Copy the rows in the stretch from the line containing "Given: Click the warning icon on 闲鱼未登录 banner" through the line containing "pos(251,11)", swapping "warning icon" for "alert icon" and leaving everything else unchanged. Leave the pictures out of your copy.

::: DATA PROVIDED :::

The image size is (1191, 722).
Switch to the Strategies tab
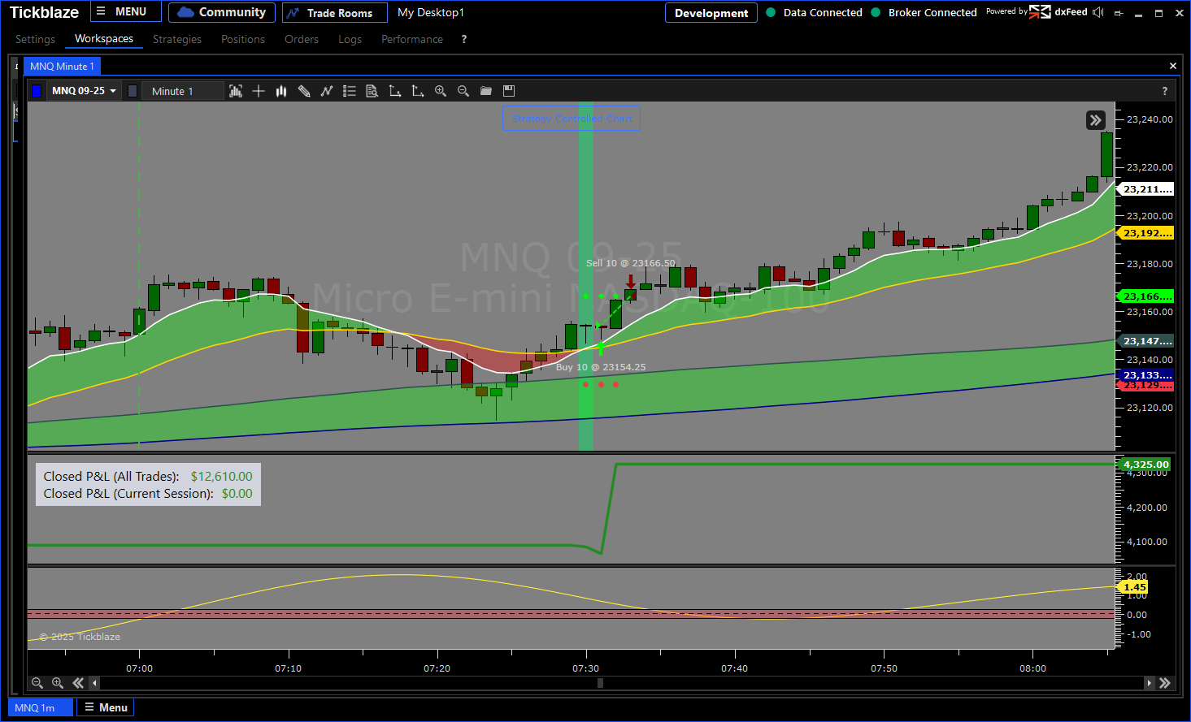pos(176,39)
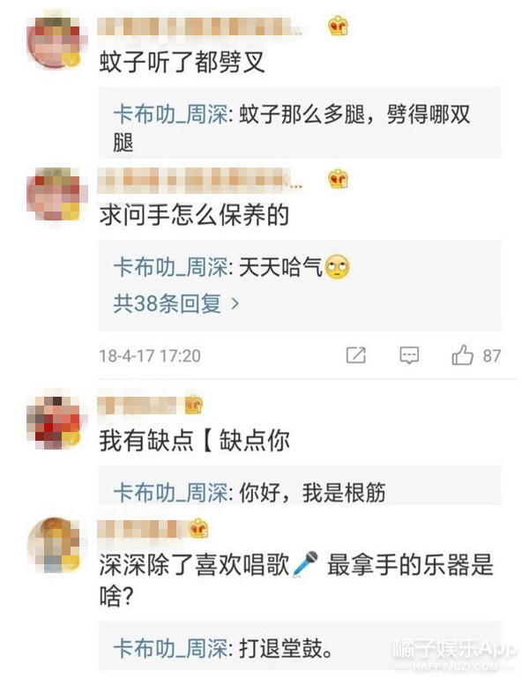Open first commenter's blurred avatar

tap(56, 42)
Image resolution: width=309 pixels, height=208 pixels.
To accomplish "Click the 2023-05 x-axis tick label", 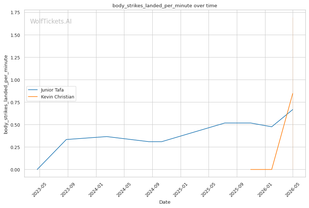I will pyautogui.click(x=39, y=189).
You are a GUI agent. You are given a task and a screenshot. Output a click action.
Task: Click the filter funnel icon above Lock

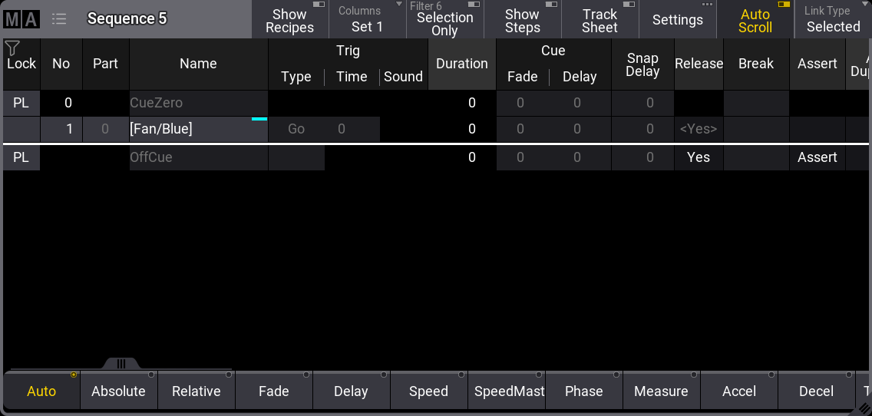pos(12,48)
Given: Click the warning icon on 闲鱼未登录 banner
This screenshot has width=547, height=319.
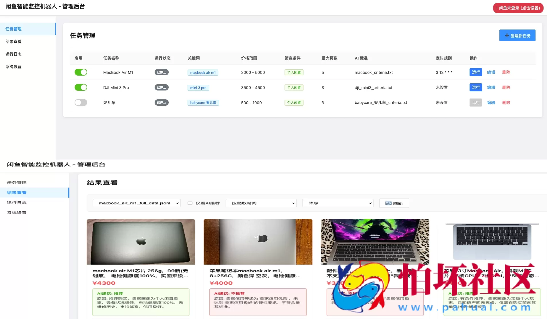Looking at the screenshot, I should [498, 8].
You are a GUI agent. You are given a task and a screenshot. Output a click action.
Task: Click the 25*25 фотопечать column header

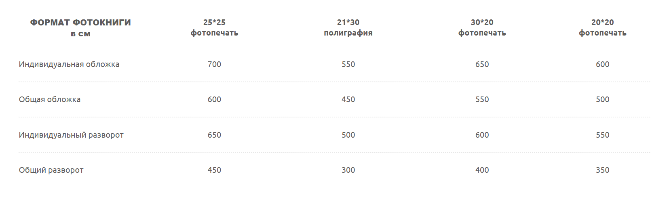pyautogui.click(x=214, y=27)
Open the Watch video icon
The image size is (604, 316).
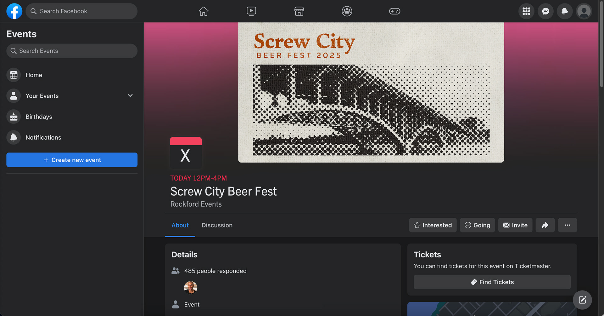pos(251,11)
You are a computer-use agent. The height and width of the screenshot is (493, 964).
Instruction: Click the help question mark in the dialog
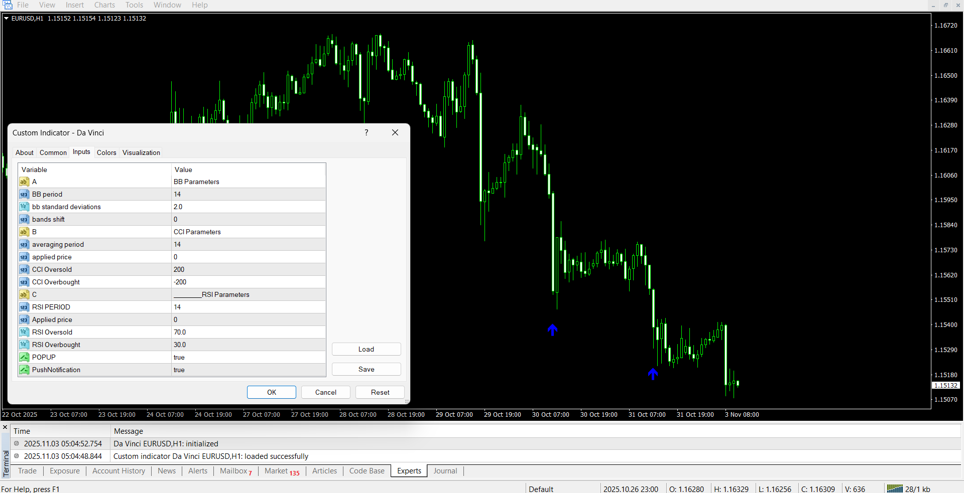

:::
::: DATA PROVIDED :::

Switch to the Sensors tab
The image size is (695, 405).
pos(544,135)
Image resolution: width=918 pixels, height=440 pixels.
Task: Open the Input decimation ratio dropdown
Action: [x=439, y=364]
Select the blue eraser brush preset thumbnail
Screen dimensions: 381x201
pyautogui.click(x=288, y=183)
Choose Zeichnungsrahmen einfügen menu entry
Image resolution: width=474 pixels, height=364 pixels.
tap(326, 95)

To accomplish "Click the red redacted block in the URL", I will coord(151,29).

:::

* **TASK RESPONSE**
Given: Click the alert icon on 闲鱼未登录 banner
This screenshot has width=547, height=319.
Looking at the screenshot, I should [498, 8].
You are a GUI agent. You are given a task and a screenshot. Output a click action.
Task: Click the 25*25 фотопечать column header

pyautogui.click(x=214, y=27)
Open the Watch video icon
The image size is (604, 316).
pos(251,11)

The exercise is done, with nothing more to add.